-- START OF EXERCISE INPUTS --

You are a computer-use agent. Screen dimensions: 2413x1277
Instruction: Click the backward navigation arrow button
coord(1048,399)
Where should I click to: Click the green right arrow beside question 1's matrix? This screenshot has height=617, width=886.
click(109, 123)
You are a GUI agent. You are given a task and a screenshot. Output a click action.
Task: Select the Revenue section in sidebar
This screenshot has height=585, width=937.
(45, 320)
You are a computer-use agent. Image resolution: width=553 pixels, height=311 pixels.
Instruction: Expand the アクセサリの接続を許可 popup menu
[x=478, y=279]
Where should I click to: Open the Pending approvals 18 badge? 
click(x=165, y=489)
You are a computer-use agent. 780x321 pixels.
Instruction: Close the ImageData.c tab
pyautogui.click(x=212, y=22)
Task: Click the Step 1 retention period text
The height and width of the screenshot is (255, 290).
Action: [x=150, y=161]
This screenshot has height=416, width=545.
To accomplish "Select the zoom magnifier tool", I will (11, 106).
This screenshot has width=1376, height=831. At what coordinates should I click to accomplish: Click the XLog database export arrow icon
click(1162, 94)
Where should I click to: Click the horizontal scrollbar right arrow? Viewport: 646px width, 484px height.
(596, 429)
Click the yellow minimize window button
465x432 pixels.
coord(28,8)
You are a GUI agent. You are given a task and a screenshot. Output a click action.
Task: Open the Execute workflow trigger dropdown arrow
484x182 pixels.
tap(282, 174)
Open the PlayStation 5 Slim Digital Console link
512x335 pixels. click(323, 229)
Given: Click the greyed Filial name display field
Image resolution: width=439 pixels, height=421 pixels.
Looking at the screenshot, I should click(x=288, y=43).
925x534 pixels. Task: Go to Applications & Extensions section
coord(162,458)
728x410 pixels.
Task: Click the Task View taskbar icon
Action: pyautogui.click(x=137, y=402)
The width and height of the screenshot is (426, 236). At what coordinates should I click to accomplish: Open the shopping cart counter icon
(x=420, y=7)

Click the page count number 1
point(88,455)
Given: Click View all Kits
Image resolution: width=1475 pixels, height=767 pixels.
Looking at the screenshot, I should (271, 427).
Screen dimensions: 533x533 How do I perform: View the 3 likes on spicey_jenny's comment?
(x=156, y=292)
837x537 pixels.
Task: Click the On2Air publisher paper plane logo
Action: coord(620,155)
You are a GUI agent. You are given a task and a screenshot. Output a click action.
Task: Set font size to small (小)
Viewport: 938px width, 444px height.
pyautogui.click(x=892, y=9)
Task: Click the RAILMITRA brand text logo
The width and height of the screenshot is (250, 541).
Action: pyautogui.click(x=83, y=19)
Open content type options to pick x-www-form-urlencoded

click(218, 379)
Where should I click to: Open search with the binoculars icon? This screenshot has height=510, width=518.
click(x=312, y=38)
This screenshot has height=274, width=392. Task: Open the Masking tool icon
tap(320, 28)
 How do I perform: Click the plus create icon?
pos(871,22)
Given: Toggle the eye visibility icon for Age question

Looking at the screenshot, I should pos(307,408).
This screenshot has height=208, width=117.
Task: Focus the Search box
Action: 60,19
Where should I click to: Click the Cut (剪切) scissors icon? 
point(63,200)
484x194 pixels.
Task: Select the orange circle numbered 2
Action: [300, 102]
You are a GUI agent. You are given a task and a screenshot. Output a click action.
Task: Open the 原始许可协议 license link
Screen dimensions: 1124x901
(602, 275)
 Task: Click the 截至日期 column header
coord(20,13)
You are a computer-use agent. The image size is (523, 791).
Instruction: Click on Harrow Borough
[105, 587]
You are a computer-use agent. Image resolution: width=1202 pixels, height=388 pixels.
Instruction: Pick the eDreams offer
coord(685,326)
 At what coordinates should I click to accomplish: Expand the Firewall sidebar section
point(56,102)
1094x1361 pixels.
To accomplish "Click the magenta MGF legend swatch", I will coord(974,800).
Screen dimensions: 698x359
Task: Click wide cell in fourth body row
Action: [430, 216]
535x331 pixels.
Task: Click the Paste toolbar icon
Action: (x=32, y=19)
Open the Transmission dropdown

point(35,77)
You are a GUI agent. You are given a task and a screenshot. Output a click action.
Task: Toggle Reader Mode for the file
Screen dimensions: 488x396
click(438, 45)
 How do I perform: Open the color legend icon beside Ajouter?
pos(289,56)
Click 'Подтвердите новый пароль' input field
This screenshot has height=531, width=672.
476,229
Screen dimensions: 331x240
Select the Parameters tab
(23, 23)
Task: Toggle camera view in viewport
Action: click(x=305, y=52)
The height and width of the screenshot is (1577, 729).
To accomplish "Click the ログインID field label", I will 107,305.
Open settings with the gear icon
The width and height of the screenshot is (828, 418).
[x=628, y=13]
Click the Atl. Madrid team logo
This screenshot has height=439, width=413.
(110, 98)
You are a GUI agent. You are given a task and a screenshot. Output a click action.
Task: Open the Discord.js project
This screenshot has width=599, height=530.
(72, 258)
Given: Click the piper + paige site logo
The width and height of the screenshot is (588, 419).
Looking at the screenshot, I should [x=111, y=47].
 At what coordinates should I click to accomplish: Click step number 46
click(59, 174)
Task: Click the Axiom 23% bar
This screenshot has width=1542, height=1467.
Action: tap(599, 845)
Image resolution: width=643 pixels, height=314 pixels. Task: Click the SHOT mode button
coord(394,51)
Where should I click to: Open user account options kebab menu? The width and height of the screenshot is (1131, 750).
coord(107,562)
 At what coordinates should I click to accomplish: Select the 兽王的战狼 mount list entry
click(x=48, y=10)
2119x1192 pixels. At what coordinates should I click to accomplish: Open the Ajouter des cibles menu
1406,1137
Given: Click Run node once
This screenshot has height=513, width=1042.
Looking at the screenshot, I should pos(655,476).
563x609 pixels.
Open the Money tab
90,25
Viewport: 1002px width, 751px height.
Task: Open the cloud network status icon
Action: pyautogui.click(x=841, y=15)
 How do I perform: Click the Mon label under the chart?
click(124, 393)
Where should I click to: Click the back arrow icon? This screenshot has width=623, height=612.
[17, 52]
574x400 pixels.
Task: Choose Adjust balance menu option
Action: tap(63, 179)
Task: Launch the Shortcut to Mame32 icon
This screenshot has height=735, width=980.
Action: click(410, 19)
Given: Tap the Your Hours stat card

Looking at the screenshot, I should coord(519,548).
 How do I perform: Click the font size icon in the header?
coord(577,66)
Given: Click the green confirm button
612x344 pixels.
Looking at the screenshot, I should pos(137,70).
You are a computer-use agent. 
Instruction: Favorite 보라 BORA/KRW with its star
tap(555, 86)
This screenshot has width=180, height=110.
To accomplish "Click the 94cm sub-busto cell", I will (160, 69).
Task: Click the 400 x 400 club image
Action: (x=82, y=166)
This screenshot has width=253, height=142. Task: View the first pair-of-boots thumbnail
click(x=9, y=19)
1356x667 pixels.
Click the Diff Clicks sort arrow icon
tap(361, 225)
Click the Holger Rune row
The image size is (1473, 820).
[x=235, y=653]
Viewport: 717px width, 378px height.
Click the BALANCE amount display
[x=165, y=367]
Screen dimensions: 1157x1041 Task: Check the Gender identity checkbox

-- END OF EXERCISE INPUTS --

PROMPT: Reproduce every row above, replacing each occurrence of "computer-use agent" with "desktop assistant" and leaving everything else unchanged.

EXERCISE RESULT:
You are a desktop assistant. Screen dimensions: 2413x1277
Instruction: Click the backward navigation arrow button
coord(1048,399)
Where should I click to: Click the green right arrow beside question 1's matrix? This screenshot has height=617, width=886.
click(109, 123)
You are a GUI agent. You are given a task and a screenshot. Output a click action.
Task: Select the Revenue section in sidebar
This screenshot has height=585, width=937.
(45, 320)
You are a desktop assistant. Image resolution: width=553 pixels, height=311 pixels.
Instruction: Expand the アクセサリの接続を許可 popup menu
[x=478, y=279]
Where should I click to: Open the Pending approvals 18 badge? 
click(x=165, y=489)
You are a desktop assistant. 780x321 pixels.
Instruction: Close the ImageData.c tab
pyautogui.click(x=212, y=22)
Task: Click the Step 1 retention period text
The height and width of the screenshot is (255, 290).
Action: [x=150, y=161]
This screenshot has height=416, width=545.
To accomplish "Select the zoom magnifier tool", I will (11, 106).
This screenshot has width=1376, height=831. At what coordinates should I click to accomplish: Click the XLog database export arrow icon
click(1162, 94)
Where should I click to: Click the horizontal scrollbar right arrow? Viewport: 646px width, 484px height.
(596, 429)
Click the yellow minimize window button
465x432 pixels.
coord(28,8)
You are a GUI agent. You are given a task and a screenshot. Output a click action.
Task: Open the Execute workflow trigger dropdown arrow
484x182 pixels.
tap(282, 174)
Open the PlayStation 5 Slim Digital Console link
512x335 pixels. click(323, 229)
Given: Click the greyed Filial name display field
Image resolution: width=439 pixels, height=421 pixels.
Looking at the screenshot, I should click(x=288, y=43).
925x534 pixels. Task: Go to Applications & Extensions section
coord(162,458)
728x410 pixels.
Task: Click the Task View taskbar icon
Action: pyautogui.click(x=137, y=402)
The width and height of the screenshot is (426, 236). At what coordinates should I click to accomplish: Open the shopping cart counter icon
(x=420, y=7)

Click the page count number 1
point(88,455)
Given: Click View all Kits
Image resolution: width=1475 pixels, height=767 pixels.
Looking at the screenshot, I should (271, 427).
Screen dimensions: 533x533 How do I perform: View the 3 likes on spicey_jenny's comment?
(x=156, y=292)
837x537 pixels.
Task: Click the On2Air publisher paper plane logo
Action: coord(620,155)
You are a GUI agent. You are given a task and a screenshot. Output a click action.
Task: Set font size to small (小)
Viewport: 938px width, 444px height.
pyautogui.click(x=892, y=9)
Task: Click the RAILMITRA brand text logo
The width and height of the screenshot is (250, 541).
Action: pyautogui.click(x=83, y=19)
Open content type options to pick x-www-form-urlencoded

click(218, 379)
Where should I click to: Open search with the binoculars icon? This screenshot has height=510, width=518.
click(x=312, y=38)
This screenshot has height=274, width=392. Task: Open the Masking tool icon
tap(320, 28)
 How do I perform: Click the plus create icon?
pos(871,22)
Given: Toggle the eye visibility icon for Age question

Looking at the screenshot, I should pos(307,408).
This screenshot has height=208, width=117.
Task: Focus the Search box
Action: 60,19
Where should I click to: Click the Cut (剪切) scissors icon? 
point(63,200)
484x194 pixels.
Task: Select the orange circle numbered 2
Action: [300, 102]
You are a GUI agent. You are given a task and a screenshot. Output a click action.
Task: Open the 原始许可协议 license link
Screen dimensions: 1124x901
(602, 275)
 Task: Click the 截至日期 column header
coord(20,13)
You are a desktop assistant. The image size is (523, 791).
Instruction: Click on Harrow Borough
[105, 587]
You are a desktop assistant. Image resolution: width=1202 pixels, height=388 pixels.
Instruction: Pick the eDreams offer
coord(685,326)
 At what coordinates should I click to accomplish: Expand the Firewall sidebar section
point(56,102)
1094x1361 pixels.
To accomplish "Click the magenta MGF legend swatch", I will coord(974,800).
Screen dimensions: 698x359
Task: Click wide cell in fourth body row
Action: [430, 216]
535x331 pixels.
Task: Click the Paste toolbar icon
Action: (x=32, y=19)
Open the Transmission dropdown

point(35,77)
You are a GUI agent. You are given a task and a screenshot. Output a click action.
Task: Toggle Reader Mode for the file
Screen dimensions: 488x396
click(438, 45)
 How do I perform: Open the color legend icon beside Ajouter?
pos(289,56)
Click 'Подтвердите новый пароль' input field
This screenshot has height=531, width=672.
476,229
Screen dimensions: 331x240
Select the Parameters tab
(23, 23)
Task: Toggle camera view in viewport
Action: click(x=305, y=52)
The height and width of the screenshot is (1577, 729).
To accomplish "Click the ログインID field label", I will 107,305.
Open settings with the gear icon
The width and height of the screenshot is (828, 418).
[x=628, y=13]
Click the Atl. Madrid team logo
This screenshot has height=439, width=413.
(110, 98)
You are a GUI agent. You are given a task and a screenshot. Output a click action.
Task: Open the Discord.js project
This screenshot has width=599, height=530.
(72, 258)
Given: Click the piper + paige site logo
The width and height of the screenshot is (588, 419).
Looking at the screenshot, I should [x=111, y=47].
 At what coordinates should I click to accomplish: Click step number 46
click(59, 174)
Task: Click the Axiom 23% bar
This screenshot has width=1542, height=1467.
Action: tap(599, 845)
Image resolution: width=643 pixels, height=314 pixels. Task: Click the SHOT mode button
coord(394,51)
Where should I click to: Open user account options kebab menu? The width and height of the screenshot is (1131, 750).
coord(107,562)
 At what coordinates should I click to accomplish: Select the 兽王的战狼 mount list entry
click(x=48, y=10)
2119x1192 pixels. At what coordinates should I click to accomplish: Open the Ajouter des cibles menu
1406,1137
Given: Click Run node once
This screenshot has height=513, width=1042.
Looking at the screenshot, I should pos(655,476).
563x609 pixels.
Open the Money tab
90,25
Viewport: 1002px width, 751px height.
Task: Open the cloud network status icon
Action: pyautogui.click(x=841, y=15)
 How do I perform: Click the Mon label under the chart?
click(124, 393)
Where should I click to: Click the back arrow icon? This screenshot has width=623, height=612.
[17, 52]
574x400 pixels.
Task: Choose Adjust balance menu option
Action: tap(63, 179)
Task: Launch the Shortcut to Mame32 icon
This screenshot has height=735, width=980.
Action: click(410, 19)
Given: Tap the Your Hours stat card

Looking at the screenshot, I should coord(519,548).
 How do I perform: Click the font size icon in the header?
coord(577,66)
Given: Click the green confirm button
612x344 pixels.
Looking at the screenshot, I should pos(137,70).
You are a desktop assistant. 
Instruction: Favorite 보라 BORA/KRW with its star
tap(555, 86)
This screenshot has width=180, height=110.
To accomplish "Click the 94cm sub-busto cell", I will (160, 69).
Task: Click the 400 x 400 club image
Action: (x=82, y=166)
This screenshot has width=253, height=142. Task: View the first pair-of-boots thumbnail
click(x=9, y=19)
1356x667 pixels.
Click the Diff Clicks sort arrow icon
tap(361, 225)
Click the Holger Rune row
The image size is (1473, 820).
[x=235, y=653]
Viewport: 717px width, 378px height.
Click the BALANCE amount display
[x=165, y=367]
Screen dimensions: 1157x1041 Task: Check the Gender identity checkbox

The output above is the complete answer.